6It helps us appreciate the good things of life

One day, on receiving a bunch of grapes at one of their houses, St. John of the Cross exclaimed that if one thought of the justice of God, one would never eat them. Upon which Teresa of Avila, grabbing a grape, replied, “If one thought of His mercy, one would eat of them always!”

Fasting is not the disdain of the good things of this world and it’s not an excuse to hide eating disorders. “Whether you eat or drink, or whatever you do, do all to the glory of God,” Saint Paul reminds us (1 Cor 10:31). What matters in the long run is neither fasting nor food, but the agape of love. For love is the magnet that draws us to all asceticism.

7It strengthens us to do spiritual battle

As Pope Benedict XVI taught us: “Christians must face a struggle, like the one that Christ underwent in the desert of Judea, where for 40 days he was tempted by the devil, and then in Gethsemane, when he rejected the most severe temptation, accepting the Father’s will to the very end. It is a spiritual battle waged against sin and finally, against Satan. It is a struggle that involves the whole of the person and demands attentive and constant watchfulness … a combat in which the ‘weapons’ of prayer, fasting and penance are used.”

8It's a revolutionary act

St. John Paul II often insisted on the need for fasting in our consumerist society. Restricting one’s consumption is a truly revolutionary act. It’s a statement of the primacy of “being” over “having,” of proclaiming that happiness isn’t a question of quantity, but of quality.

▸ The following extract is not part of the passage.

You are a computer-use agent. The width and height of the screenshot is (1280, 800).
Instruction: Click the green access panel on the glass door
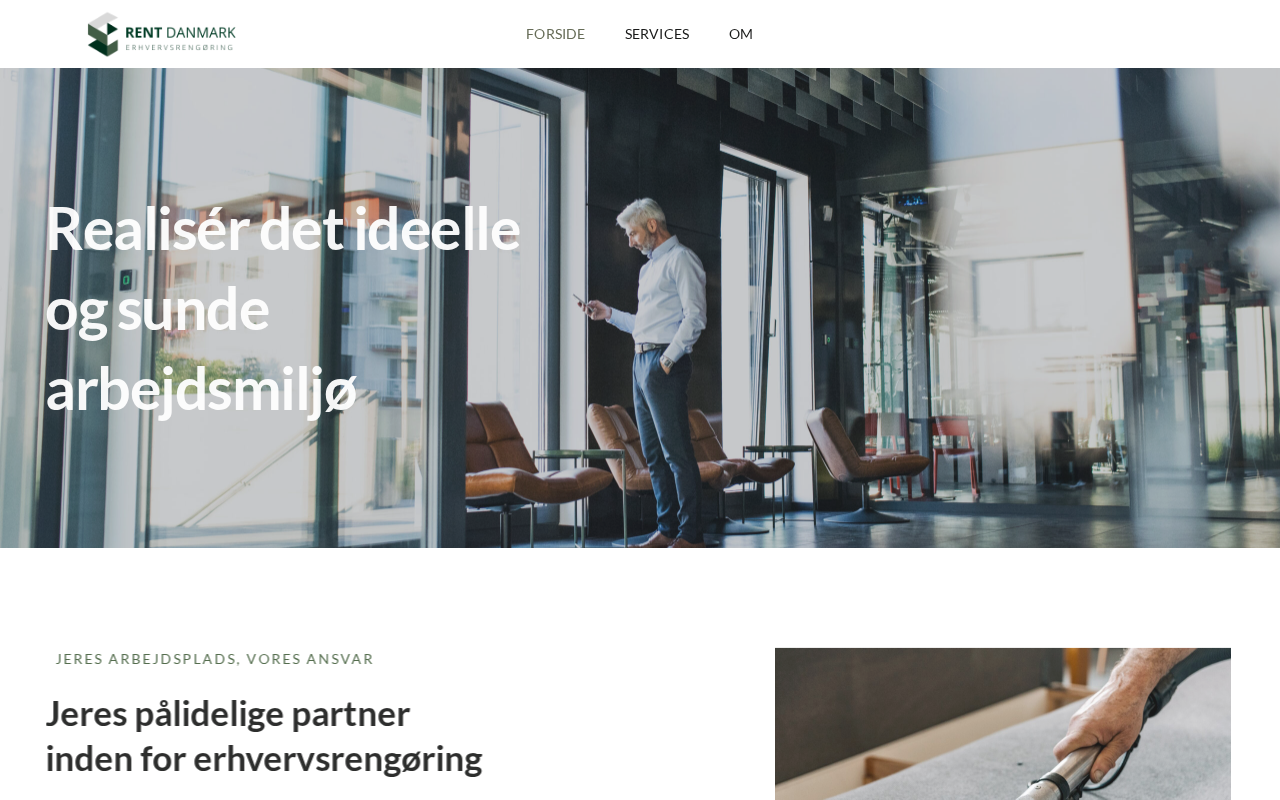coord(126,279)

9It prepares us for the season of light and grace

If the Church continues to stress the importance of fasting in our spiritual battle of love, neither does she forget the gift of grace. At the end of Lent, in the night of the Paschal Vigil, a superabundance of mercy bursts forth in a great surge of charity: “O you ascetics and you negligent, celebrate the day! You that have fasted and you that have disregarded the fast, rejoice today! The table is rich-laden: feast royally, all of you! The calf is fatted: let no one go forth hungry! Let all partake of the feast of faith. Let all receive the riches of goodness” (St. John Chrysostom).

Even if we make the effort to fast and ardently desire to collaborate in our conversion, we don’t place our faith in what we’ve given up for Lent; we place our faith in Christ, who loved us and gave himself up for us.